Document section:
********************

Anyone who’s owned a 3-wheeled stroller such as the Baby Jogger City Mini knows how well the thing rolls over potholes and cracks. And when it comes to agility, this three-wheeler turns on a dime. So, why would anyone want to buy a 4-wheel stroller such as the Baby Jogger City Select when it’s less maneuverable than its 3-wheeled sibling? This 3 wheel vs 4 wheel stroller comparison post strives to answer the question: what stroller type would align more with my lifestyle and budget?
Related: How to Buy a Stroller
This post’s aim isn’t to pit these two Baby Joggers against each other. Rather, it highlights the pros and cons of a 3-wheel stroller vs. a 4-wheel stroller so you can have an easier time deciding which option would be the better choice for you and your tot.
I organized the differences and similarities between 3-wheeled baby strollers and their 4-wheel counterparts to make this baby gear selection resource easier to access.
Head to the table of contents and click on any comparison aspect that might interest you to find the information you seek fast and effortlessly.
Note: I use the words pram, pushchair, stroller, buggy to describe the same thing. They’re not one and the same thing, but let’s keep things that way to avoid confusion.
7 Comparison Points between 3 Wheels vs. 4 Wheelers
- Maneuverability and wheel range of motion
- Wheel Motion
- Features and price
- Weight and compactness
- Availability and popularity
Let’s start at the start
What’s a 3-Wheel Baby Stroller?

********************

Data shown:
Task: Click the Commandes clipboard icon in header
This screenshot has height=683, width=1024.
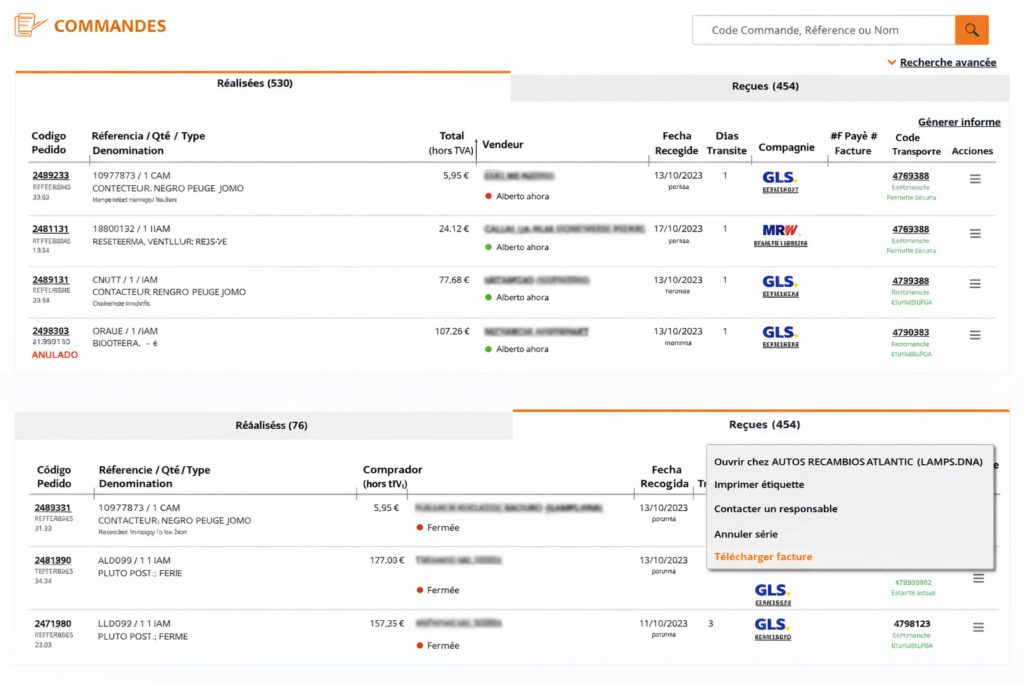Action: click(30, 26)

********************

To-do list:
A. In the 3-wheel vs 4-wheel stroller comparison, why does the writer use the words pram, pushchair, stroller and buggy for the same thing? Answer in one to three sentences.
B. Can you carry on the 3-wheel vs 4-wheel stroller comparison from its final heading?

Answers below:
A. The writer admits the four words don't mean exactly the same thing. They are treated as one anyway to avoid confusion.

B.
You knew this, but I’ll still say it. A 3-wheel stroller features three wheels, one reasonably large one at the front balanced by two larger ones at the back. It looks like the image below. Many jogging strollers and all-terrain strollers usually have three wheels. But are three wheels better than 4? I’ll answer that in a short while.
What’s a 4-Wheeled Stroller?
A four-wheeled baby stroller is pretty much the traditional or conventional stroller. But considering how speedily parents’ tastes and preferences have been evolving, the three-wheeled option might soon dethrone its 4-wheeled rival as far as popularity. But why is an expanding community of loving parents moving away from the traditional 4-wheel design to the 3-wheel stroller design?
Pros and Cons of a 3 Wheeled vs a 4 Wheel Stroller
Below is a quick list of what makes each stroller type great and what’s not so great about each type.
7 Pros of 4 Wheel Baby Strollers
- A 4 wheeled stroller offers better stability than a 3 wheeled one.
- Strollers with 4 wheels tend to cost less compared to their less stable counterparts.
- Options having four wheels are more available in general, which means it might be easier to find a 4-wheeled used stroller.
- These strollers tend to look nicer, but that’s not to say three-wheelers are ugly.
- Lighter in weight in comparison with three-wheelers.
- Generally, four-wheel strollers offer babies and toddlers more extra features compared to 3 wheelers.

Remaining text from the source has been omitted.